• _WRITTEN INSTRUCTION A_: In the piece on the Salaita dehiring, list each university the text names as home to a law school whose scholars signed the letter.
• _WRITTEN INSTRUCTION B_: Retype the passage of the piece on the Salaita dehiring from "In our view, the" up to and including "of University Professors.".

Activism

Top legal scholars decry ‘chilling’ effect of dehiring scholar Salaita

Steven Salaita
Steven Salaita

Editor’s note: The following piece about reactions in the academic world to the dehiring of Steven Salaita over his criticism of Israel is a combination of two posts on Corey Robin’s blog. 

Scholars from law schools at Columbia, Cornell, Berkeley, Georgetown, and other universities have come out with a very strong letter condemning the decision of the University of Illinois to dehire Steven Salaita. Here are some excerpts:

As scholars of free speech and constitutional law, we write to express alarm at your decision to revoke a tenured offer of appointment to Professor Steven Salaita to join the American Indian Studies program at the University of Illinois at Urbana-Champaign on account of his statements on social media criticizing Israel’s conduct of military operations in Gaza.

In our view, the decision to withdraw an appointment to a prospective faculty member because of his statements on a matter of public concern raises serious concerns under established principles of academic freedom. Those principles are enshrined in Illinois law, in the U.S. Constitution, and in the written principles of the American Association of University Professors.

American universities have been the home of vigorous political debate and disagreement for many decades….In connection with these and other issues faculty, students and staff have engaged a range of tactics and strategies to express their political views including demonstrations and sit-ins, taking over university buildings, calling for divestment or boycott, and condemning public policies and laws. More recently, with the rise of social media, faculty and student expression on matters of public concern have taken place on Twitter, Facebook, and other internet fora.

What is more, the constitutional problem underlying the withdrawal of an offer of employment to Professor Salaita on account of his opinions on the Middle East affects not only him individually, but all current and prospective faculty at the University of Illinois insofar as it will have the predictable and inevitable effect of chilling speech–both inside and outside the classroom–by other academics. The University of Illinois at Urbana-Champaign’s website currently lists 27 open academic searches. It is reasonable to conclude that any person considering applying for any of those positions would be very concerned about any opinions they might have expressed, either in their scholarship or in their private capacity, on the conflict in the Middle East or on other controversial questions. The University has sent a clear message to all prospective job candidates that their suitability for employment at the University of Illinois may turn on the views they have voiced on this or some other complex matter of public concern.

Tragically, the University of Illinois’s decision to rescind a job offer to Professor Salaita on account of his views on the Middle East evokes similarly unconstitutional litmus tests applied to educators in Illinois in the past when public officials sought to impose upon the academy a particular orthodoxy on a matter of public concern. As a website set up by the University of Illinois at Urbana-Champaign’s Student Life and Cultural Archival Program Illinois well documents, Illinois has unfortunately distinguished itself in its efforts over the years to purge from its teaching ranks faculty who held views that were deemed un-American or otherwise controversial.

The withdrawal of the offer of employment to Professor Salaita threatens to punish a colleague who has participated in a rich, and at times heated, climate of debate on the issue of justice in the Middle East, and it will surely chill debate by other scholars in the future.

• _DATASET EXCERPTS_:
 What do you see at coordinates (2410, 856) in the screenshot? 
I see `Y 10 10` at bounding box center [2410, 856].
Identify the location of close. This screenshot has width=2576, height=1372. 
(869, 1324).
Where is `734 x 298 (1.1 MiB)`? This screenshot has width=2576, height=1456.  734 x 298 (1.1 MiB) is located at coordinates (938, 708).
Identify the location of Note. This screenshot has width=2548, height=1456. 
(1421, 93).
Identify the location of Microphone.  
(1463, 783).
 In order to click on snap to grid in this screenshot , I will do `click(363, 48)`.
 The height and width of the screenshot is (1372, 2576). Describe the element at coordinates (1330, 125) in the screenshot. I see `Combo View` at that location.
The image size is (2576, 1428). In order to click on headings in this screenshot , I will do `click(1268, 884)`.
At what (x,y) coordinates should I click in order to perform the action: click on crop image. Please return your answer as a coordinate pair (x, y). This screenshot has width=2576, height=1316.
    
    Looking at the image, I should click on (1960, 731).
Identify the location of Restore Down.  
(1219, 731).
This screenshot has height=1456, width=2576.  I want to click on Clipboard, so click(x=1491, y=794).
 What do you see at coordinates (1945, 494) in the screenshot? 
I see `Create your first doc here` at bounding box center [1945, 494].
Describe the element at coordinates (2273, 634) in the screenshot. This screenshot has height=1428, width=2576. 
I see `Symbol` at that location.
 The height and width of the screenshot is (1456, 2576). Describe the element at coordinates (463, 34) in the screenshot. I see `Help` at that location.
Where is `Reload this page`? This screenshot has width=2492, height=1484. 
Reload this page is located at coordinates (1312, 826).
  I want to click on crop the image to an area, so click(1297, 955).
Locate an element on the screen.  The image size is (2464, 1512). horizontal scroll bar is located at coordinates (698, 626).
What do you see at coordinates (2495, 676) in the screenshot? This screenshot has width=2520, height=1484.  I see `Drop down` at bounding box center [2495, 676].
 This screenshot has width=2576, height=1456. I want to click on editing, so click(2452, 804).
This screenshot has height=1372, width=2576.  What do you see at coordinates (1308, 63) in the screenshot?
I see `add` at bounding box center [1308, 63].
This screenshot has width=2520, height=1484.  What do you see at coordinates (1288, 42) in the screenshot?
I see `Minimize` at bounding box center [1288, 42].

• _EXERCISE RESULT A_: Columbia, Cornell, Berkeley, Georgetown

• _EXERCISE RESULT B_:
In our view, the decision to withdraw an appointment to a prospective faculty member because of his statements on a matter of public concern raises serious concerns under established principles of academic freedom. Those principles are enshrined in Illinois law, in the U.S. Constitution, and in the written principles of the American Association of University Professors.